The genuine Katie Uhlaender

It had been nearly three years since an American woman managed so much as a top-three finish in skeleton, the sliding sport on the bobsled track where it's just you and the sled and you rocket down the track face-first. All of that changed a few days ago high in the French Alps, on the twists and turns of a course at La Plagne. Annie O'Shea, a Long Island 24-year-old in her second year on the tour, had never before finished higher than seventh. She took second, just 37-hundredths back of Canada's Mellisa Hollingsworth after both runs -- a breakthrough performance.

And then here came Katie.

The one and only Katie Uhlaender.

The last American to win a medal in a World Cup race, in February, 2009, Uhlaender swept down the track in La Plagne a mere 18-hundredths of a second behind O'Shea to take third.

If this was the signal of a comeback, then this is a comeback to be welcomed because, to be plain, the Olympic scene is way more interesting with Katie Uhlaender around in a meaningful way.

Katie Uhlaender is a ferocious competitor. She's a two-time Olympian in the skeleton and a two-time World Cup overall champion. As well, she's trying to make the 2012 Summer Olympic team in weightlifting.

But that's not all. She's genuine. And enormously interesting.

She once worked on the reality-TV show "Survivor."

She does skateboard videos, racing down the Malibu mountains in California at speeds up to 45 miles per hour. "Dude, this chick can skate," says the guy with the shades and scraggly goatee -- what else? -- accompanying her in the video.

She works on the family cattle ranch in western Kansas.

Her father, Ted, played for the Minnesota Twins, Cleveland Indians and Cincinnati Reds in the 1960s and early 1970s; he served as an Indians coach in the early 2000s. His death in early 2009 deeply affected her. Indeed, as she admits now, "All my dreams were crushed. Everything was crushed."

Six weeks after his death, her kneecap was cracked in a snowmobiling accident. That set off a string of injuries -- knee and hip -- and, she said, "The last two years of my life have been some of the hardest."

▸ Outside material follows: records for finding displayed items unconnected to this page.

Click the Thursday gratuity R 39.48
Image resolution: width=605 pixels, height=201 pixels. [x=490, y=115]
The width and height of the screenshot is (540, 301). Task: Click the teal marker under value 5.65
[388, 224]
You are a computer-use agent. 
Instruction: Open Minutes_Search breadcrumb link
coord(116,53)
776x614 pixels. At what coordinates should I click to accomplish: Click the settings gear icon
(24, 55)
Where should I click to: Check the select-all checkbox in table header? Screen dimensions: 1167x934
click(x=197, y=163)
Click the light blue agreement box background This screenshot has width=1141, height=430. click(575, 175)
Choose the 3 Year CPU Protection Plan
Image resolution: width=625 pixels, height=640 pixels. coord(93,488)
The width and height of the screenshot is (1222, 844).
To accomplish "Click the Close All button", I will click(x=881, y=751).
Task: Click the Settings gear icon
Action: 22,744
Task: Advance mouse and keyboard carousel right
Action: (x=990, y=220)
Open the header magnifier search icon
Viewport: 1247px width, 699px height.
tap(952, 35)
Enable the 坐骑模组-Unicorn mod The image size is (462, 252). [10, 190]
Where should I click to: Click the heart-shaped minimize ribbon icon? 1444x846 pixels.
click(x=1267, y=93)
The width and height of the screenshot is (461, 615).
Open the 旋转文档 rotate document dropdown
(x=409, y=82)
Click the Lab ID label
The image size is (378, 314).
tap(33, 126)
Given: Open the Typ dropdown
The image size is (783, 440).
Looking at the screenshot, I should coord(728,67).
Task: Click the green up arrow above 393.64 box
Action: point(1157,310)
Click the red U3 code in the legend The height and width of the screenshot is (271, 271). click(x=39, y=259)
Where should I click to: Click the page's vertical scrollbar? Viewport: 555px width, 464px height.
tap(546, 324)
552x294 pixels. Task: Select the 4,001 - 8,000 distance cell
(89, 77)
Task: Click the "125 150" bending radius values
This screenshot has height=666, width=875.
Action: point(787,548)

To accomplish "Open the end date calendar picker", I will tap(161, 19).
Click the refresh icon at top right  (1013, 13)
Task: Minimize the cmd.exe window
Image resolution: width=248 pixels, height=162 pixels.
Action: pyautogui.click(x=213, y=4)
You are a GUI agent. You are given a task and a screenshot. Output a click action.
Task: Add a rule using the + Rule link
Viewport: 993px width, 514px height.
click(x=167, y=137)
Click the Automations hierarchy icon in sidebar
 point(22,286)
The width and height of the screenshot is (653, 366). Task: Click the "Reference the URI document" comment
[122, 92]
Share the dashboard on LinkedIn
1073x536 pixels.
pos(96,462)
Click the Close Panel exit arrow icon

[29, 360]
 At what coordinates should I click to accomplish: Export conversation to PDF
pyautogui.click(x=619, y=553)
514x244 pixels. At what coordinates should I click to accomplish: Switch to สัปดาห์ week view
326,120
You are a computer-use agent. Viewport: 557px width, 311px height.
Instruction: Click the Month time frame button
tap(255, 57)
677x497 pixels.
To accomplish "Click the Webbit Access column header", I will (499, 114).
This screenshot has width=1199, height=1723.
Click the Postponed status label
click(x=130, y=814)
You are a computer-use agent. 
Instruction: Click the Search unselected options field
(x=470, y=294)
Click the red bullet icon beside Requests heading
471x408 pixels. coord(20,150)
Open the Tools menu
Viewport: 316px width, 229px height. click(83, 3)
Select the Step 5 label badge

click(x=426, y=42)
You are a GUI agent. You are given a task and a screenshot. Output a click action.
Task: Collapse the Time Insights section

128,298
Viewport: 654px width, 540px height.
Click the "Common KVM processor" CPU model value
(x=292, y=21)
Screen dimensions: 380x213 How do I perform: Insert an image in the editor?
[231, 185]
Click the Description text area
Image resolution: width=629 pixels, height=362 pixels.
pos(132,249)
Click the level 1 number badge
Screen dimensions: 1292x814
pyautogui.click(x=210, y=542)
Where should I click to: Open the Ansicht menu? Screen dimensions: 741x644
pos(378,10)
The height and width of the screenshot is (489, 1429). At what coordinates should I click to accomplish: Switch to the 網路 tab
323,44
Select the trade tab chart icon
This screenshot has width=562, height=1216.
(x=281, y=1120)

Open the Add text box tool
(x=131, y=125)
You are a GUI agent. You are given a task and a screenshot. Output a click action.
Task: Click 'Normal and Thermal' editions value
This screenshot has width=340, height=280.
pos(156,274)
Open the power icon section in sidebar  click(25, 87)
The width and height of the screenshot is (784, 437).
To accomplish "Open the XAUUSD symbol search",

Along the way, she said, she had an epiphany: "In order to truly succeed, lose the ego of victory and focus on the journey. I know and have won before. Now it's the process that matters most."

And this, too -- it can be extraordinarily empowering not only to acknowledge but to confront your deepest, darkest fear.

"Fear," she said, "is an emotion that gives power. The minute you stop feeling it you invite injury or complacency -- you kill the essence of your being, who you are."

It was a conversation after the Vancouver Olympics with Carl Lewis, the sprinter, that helped considerably. He had lost his father, too, and told her the key "was to let go."

"He said once I let go I had everything I needed, and maybe more than I would ever know to prepare me for life and competition, and it was obvious I had everything I needed. I burst into tears. It's why I can take the ring off sometimes," her father's 1972 National League championship series ring, which had become her link to him.

"… It's just weird because when he said it -- I understood it. It's what I needed. I didn't understand it yet. It's like when you read a poem when you're young and you go, oh. But then you read it again when you're more experienced and you have an epiphany and you go, oh -- that's what that meant.

"I knew I was hearing wisdom but I didn't know how to conceptualize or experience it yet. When I heard it, I was, like -- he was so right."

Getting physically healthy, again, was the next step. "When I won a medal this past weekend -- of course I wanted to win the race itself -- I was ecstatic. I'm pretty happy with the results, and I think there's more to come. There's plenty more in me."

Of course there is. There's way, way more in Katie Uhlaender, who now can take in the grand sweep of all there is and say, "The key is to live life happy as you are and to embrace the challenges and fear that come with it. Otherwise," she said, "you are fighting the nature of living."